The Test Method for Determining the Residual Self-Sanitizing Activity of Antimicrobial Surfaces is a carrier-based test method used to evaluate treated articles (such as antimicrobial metal alloys) for residual self-sanitizing efficacy of pathogens for public health claims. These products are typically registered with the U.S. EPA.

Summary of Test

In this method, a set of treated surfaces undergo a series of physical wear procedures followed by systematic low-level inoculation of test organism to simulate routine use and contamination of the treated surface.
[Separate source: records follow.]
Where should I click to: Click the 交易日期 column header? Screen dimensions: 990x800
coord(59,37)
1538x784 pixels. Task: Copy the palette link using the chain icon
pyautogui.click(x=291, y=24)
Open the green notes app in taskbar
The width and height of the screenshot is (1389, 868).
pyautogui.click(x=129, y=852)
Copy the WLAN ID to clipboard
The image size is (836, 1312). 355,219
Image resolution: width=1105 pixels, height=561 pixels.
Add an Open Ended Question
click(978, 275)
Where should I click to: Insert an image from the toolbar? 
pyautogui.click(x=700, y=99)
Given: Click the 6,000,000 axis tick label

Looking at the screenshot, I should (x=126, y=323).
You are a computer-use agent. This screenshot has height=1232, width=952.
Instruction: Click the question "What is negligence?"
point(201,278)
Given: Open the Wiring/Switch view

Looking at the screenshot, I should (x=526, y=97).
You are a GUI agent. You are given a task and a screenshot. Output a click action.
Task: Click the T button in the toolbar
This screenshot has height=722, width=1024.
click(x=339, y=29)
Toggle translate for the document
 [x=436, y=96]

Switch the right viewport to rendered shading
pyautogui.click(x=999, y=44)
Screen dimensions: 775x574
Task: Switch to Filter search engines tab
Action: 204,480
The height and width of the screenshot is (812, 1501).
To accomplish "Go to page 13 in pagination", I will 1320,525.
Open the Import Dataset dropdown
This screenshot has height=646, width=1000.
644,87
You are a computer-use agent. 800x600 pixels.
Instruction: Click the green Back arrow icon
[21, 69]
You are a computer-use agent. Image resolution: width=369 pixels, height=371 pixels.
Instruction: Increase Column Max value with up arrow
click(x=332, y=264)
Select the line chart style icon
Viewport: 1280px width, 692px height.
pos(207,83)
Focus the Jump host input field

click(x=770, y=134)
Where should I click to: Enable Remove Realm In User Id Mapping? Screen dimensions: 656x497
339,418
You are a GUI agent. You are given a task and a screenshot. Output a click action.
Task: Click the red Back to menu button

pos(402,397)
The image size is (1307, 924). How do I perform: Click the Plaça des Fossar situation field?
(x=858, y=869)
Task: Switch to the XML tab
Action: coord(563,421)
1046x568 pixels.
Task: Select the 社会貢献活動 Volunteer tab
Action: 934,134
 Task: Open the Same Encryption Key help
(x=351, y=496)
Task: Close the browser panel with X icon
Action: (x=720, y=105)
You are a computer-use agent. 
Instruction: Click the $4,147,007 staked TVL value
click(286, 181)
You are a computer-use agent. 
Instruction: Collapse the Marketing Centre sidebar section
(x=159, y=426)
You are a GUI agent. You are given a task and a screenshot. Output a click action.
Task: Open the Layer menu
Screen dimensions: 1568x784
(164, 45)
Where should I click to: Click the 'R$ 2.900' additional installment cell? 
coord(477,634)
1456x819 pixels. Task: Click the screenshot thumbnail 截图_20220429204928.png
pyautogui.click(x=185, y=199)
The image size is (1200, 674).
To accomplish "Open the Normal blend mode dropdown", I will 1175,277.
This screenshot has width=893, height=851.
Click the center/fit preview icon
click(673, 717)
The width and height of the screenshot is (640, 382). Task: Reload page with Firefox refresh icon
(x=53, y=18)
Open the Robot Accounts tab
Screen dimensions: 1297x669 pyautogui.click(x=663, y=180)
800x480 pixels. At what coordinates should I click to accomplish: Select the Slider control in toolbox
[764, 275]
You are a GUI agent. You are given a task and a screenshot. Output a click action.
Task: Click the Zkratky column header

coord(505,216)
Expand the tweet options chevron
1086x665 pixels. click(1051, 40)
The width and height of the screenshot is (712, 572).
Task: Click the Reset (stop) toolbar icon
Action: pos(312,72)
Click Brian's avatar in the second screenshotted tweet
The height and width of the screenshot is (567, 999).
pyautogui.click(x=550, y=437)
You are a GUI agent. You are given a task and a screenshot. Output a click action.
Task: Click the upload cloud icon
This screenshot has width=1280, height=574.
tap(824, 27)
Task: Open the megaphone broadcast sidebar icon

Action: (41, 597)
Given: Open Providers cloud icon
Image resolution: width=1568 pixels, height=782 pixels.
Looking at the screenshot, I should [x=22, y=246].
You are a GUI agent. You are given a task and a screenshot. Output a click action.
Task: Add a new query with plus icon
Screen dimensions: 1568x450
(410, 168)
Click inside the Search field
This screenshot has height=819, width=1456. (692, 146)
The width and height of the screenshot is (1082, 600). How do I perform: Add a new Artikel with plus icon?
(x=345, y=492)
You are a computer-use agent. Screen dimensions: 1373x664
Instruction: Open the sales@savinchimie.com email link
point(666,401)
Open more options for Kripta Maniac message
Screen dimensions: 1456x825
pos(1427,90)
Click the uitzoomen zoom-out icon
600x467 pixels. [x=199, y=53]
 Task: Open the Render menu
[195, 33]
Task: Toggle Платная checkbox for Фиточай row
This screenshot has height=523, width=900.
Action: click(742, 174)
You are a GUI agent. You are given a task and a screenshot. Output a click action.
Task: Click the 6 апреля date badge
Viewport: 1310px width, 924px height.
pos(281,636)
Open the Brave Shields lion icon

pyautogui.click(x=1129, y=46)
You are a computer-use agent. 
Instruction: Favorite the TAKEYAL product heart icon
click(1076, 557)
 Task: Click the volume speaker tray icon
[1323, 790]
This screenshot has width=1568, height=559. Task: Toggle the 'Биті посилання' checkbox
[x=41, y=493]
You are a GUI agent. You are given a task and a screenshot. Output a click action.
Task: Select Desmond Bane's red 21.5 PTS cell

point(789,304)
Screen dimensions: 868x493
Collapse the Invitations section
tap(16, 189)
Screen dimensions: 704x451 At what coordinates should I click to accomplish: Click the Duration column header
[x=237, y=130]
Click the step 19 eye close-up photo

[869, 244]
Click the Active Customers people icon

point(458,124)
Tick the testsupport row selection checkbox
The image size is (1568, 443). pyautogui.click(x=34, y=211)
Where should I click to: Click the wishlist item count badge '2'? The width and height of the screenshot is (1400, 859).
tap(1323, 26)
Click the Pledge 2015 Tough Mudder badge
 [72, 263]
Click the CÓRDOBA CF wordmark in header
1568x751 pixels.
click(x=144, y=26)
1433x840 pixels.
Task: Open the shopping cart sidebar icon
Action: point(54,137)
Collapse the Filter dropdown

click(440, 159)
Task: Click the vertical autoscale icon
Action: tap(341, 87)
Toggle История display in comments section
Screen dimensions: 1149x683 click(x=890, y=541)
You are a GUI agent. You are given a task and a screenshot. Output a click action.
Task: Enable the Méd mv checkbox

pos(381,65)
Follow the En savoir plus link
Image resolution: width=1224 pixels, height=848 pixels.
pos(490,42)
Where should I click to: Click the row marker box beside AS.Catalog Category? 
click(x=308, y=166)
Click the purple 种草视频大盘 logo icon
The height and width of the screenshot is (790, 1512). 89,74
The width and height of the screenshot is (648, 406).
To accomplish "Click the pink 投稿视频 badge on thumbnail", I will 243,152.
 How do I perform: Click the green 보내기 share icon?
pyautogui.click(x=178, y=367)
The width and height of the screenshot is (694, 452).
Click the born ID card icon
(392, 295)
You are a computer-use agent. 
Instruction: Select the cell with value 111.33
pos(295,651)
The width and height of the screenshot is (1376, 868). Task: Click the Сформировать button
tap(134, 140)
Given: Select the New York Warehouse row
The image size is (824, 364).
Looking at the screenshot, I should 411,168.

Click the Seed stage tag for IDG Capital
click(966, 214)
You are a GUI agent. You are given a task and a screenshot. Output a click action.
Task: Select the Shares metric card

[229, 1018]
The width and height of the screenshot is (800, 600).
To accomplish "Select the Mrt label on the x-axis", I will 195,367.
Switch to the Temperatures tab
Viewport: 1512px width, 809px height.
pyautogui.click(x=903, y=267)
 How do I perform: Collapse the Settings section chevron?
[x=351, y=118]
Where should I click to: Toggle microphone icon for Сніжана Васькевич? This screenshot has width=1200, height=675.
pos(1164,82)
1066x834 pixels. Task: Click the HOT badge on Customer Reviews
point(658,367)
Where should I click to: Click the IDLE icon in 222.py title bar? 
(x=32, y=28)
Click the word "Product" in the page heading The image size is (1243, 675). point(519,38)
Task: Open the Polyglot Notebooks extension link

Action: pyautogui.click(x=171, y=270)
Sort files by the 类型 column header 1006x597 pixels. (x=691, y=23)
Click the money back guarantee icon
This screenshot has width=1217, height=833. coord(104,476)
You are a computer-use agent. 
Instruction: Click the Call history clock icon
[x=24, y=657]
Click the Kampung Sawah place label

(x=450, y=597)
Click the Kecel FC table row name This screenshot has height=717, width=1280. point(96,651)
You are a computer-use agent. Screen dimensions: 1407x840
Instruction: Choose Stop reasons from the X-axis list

After completion of the wear cycles, the treated surfaces are inoculated with the test organism to evaluate the residual sanitizing efficacy of the surface and the survivors are quantitatively assayed. The resulting plates are incubated, the number of survivors is enumerated and a percent reduction is determined as compared to an untreated population control. In order to successfully demonstrate continuous reduction efficacy, the product must demonstrate at least a 99.9% reduction typically within 2 hours. Typical test organisms include Staphylococcus aureus and Enterobacter aerogenes. Additional pathogens of clinical, occupational or household relevance including but not limited to: Pseudomonas aeruginosa, Escherichia coli O157:H7 and Methicillin Resistance Staphylococcus aureus – MRSA are often tested as well.